Стали потихоньку собираться. Перед отъездом допили остатки шампанского. Вся компания погрузилась с нами в машину, и мы переехали в другой отель. Настроение, несмотря на вчерашний скандал, было приподнятое. Решено было повторить застолье. После положенных трех чарок водки Сергей запел, его песню подхватили остальные гости. Они так красиво пели, что у меня слезы на глаза наворачивались. Мне захотелось танцевать, и я предложила снова сплясать вместе русского. Я закружилась, схватила свою шаль, но тут вдруг почувствовала резкий толчок в спину и чуть не отлетела к стене.

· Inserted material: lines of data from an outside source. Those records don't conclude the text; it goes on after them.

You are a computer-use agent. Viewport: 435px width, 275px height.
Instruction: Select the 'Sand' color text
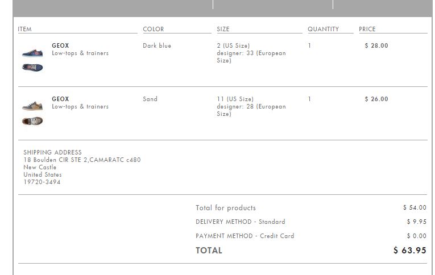point(150,99)
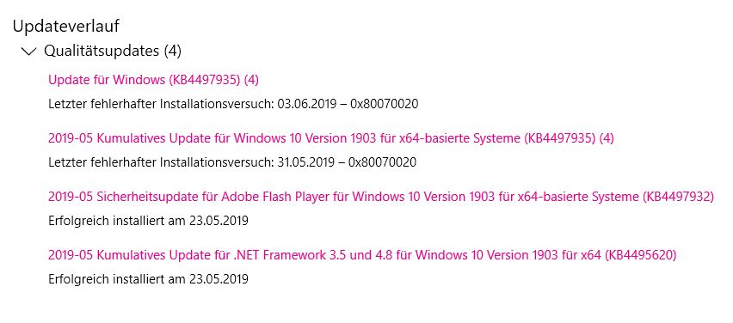Click the Qualitätsupdates (4) section heading
The height and width of the screenshot is (323, 733).
point(113,51)
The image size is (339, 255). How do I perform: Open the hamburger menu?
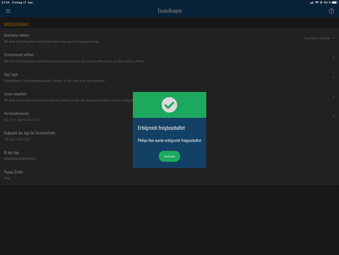point(8,11)
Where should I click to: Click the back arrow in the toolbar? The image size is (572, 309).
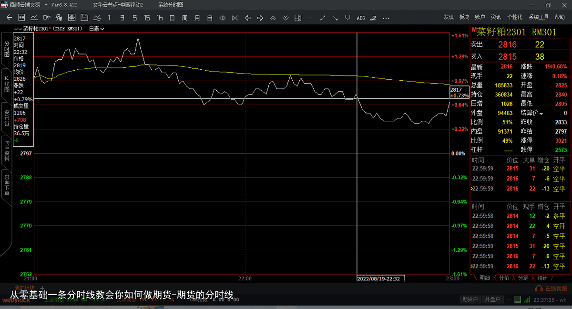coord(9,18)
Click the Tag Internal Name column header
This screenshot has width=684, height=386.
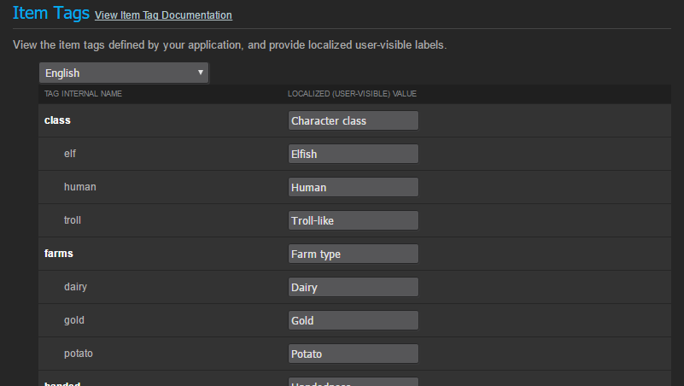tap(83, 93)
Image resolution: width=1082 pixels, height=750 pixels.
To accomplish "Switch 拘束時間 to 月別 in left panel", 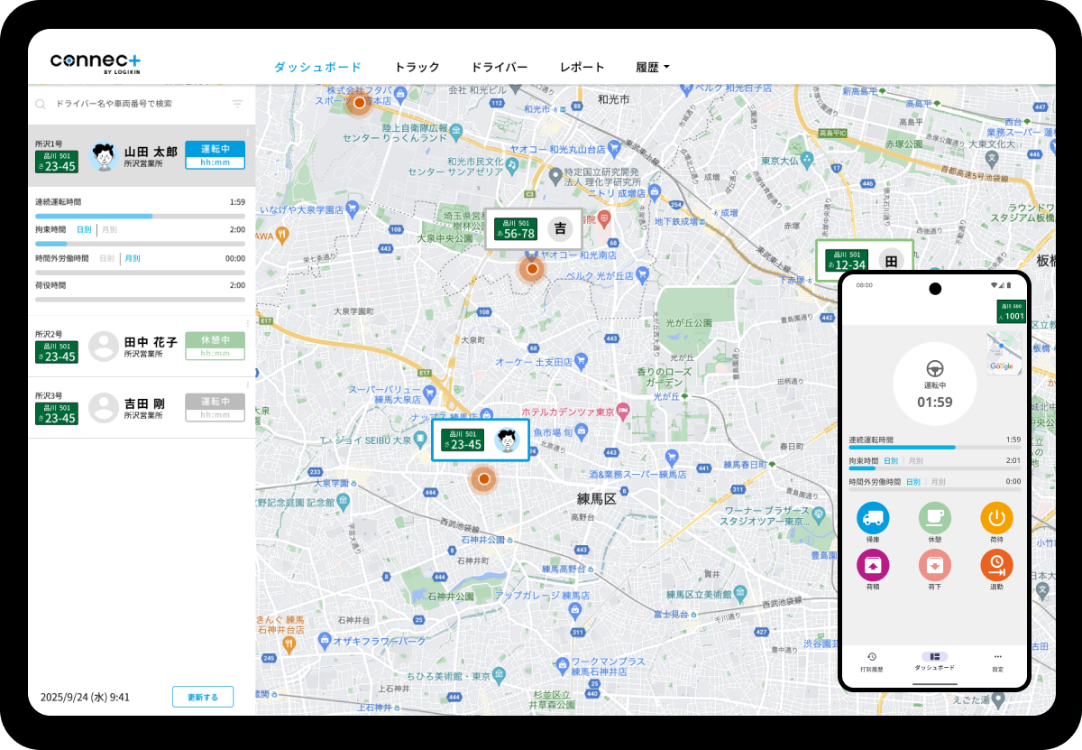I will 108,230.
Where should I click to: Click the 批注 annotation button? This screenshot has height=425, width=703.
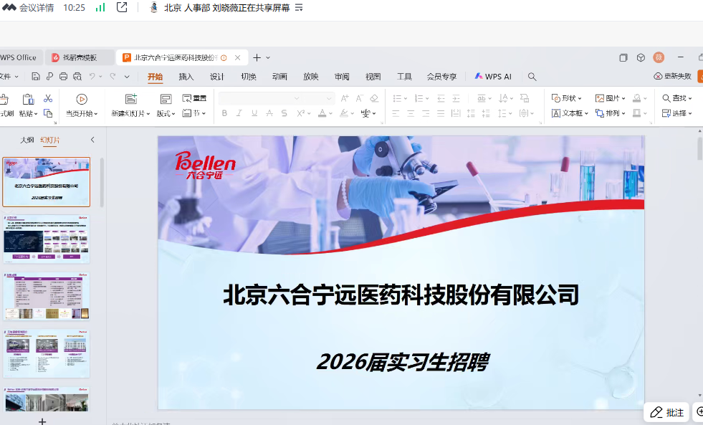[666, 412]
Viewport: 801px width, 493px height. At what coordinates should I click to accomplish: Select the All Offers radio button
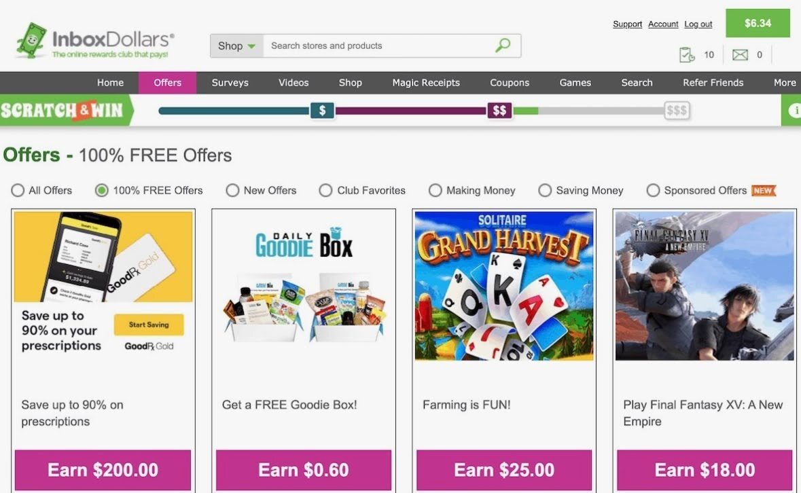coord(18,190)
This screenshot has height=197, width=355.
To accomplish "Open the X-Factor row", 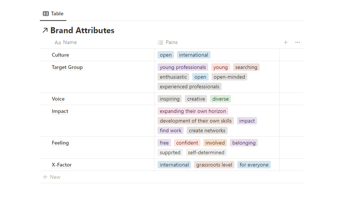I will (x=61, y=165).
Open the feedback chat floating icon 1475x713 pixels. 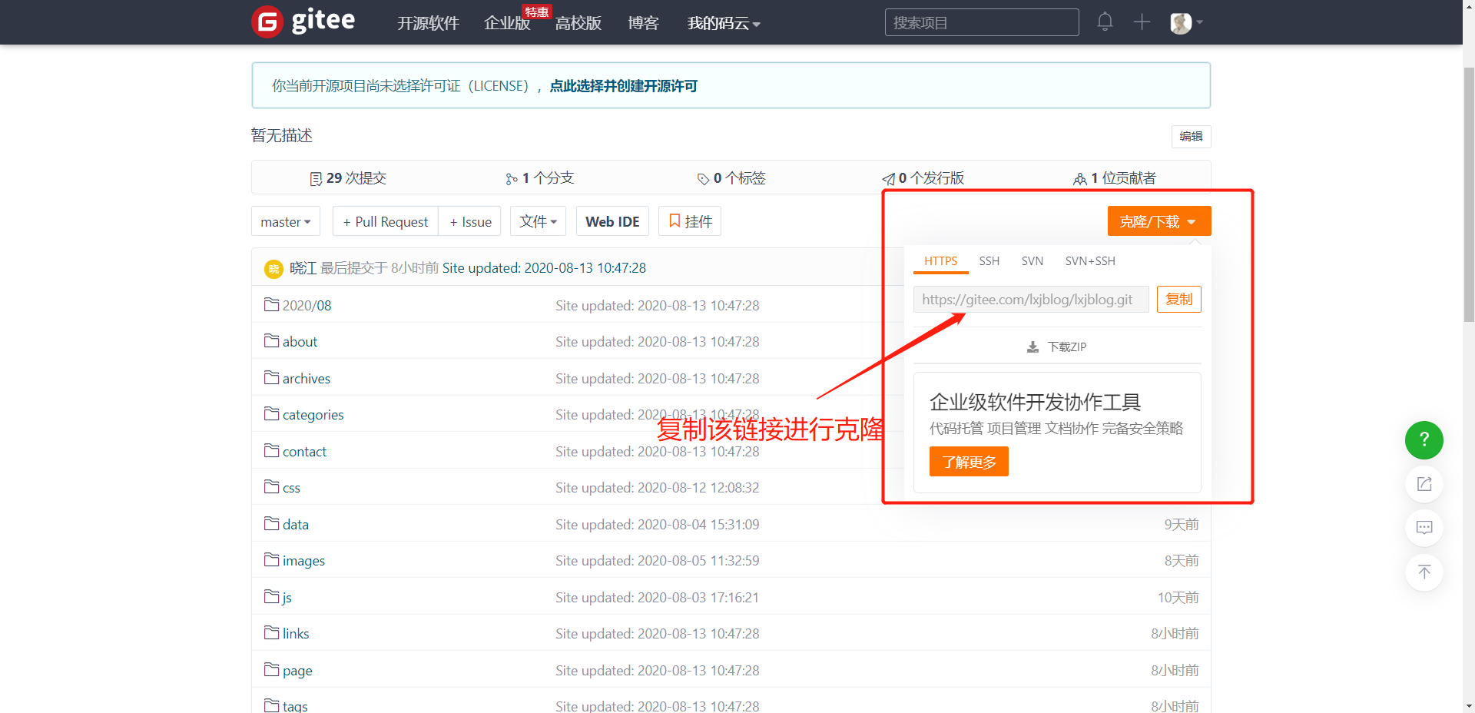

– Эй ты! Ты не умеешь плясать русского! Для этого надо быть русской! А ты умеешь только трясти своими телесами, похотливая стерва!

Я слегка оторопела, но потом быстро нашлась:

– A ti svinja!

– Замолчи, сука!

– Zamolchi sobaka! Korova! – не унималась я, войдя в раж.

Он вдруг захохотал и, подлетев ко мне, начал осыпать поцелуями. Потом внезапно выпрямился и, словно опомнившись, снова бросил мне:

– Сука ты!

Потом подлетел к столу и в мгновение ока сдернул скатерть так, что все блюда с едой, бутылки, посуда и приборы посыпались на пол. Все стояли остолбеневшие. Мне было странно видеть, что даже его друзья, привыкшие, казалось, ко всему, были повергнуты в шок. Не знаю, что на меня нашло в этот вечер, но я решила показать Сергею, как выглядит со стороны его поведение. Бешеная ярость медленно забурлила где-то глубоко внутри меня и медленно начала прорываться наружу. Пока все бросились поднимать тарелки и ставить их на стол, я неспешно опустилась на колени, и, не сводя глаз с Сергея, ухватила большое фарфоровое блюдо. Он стоял и удовлетворенно обводил взглядом результаты своей работы, как вдруг рядом с его ухом пролетел какой-то увесистый предмет. Он удивленно обернулся – я запустила в него фарфоровым блюдом, разбившимся с оглушительным звоном. Происходящее потом я помню смутно. Со мною сделалась истерика и я, уже помимо своей воли, кидала и швыряла в воздух все, что могла схватить на полу – графины, салатники, ножи, бокалы. Мэри пыталась унять меня, но я отмахивалась и брыкалась. Внезапно Сергей закричал:

– Доктора, доктора! Изадора больна!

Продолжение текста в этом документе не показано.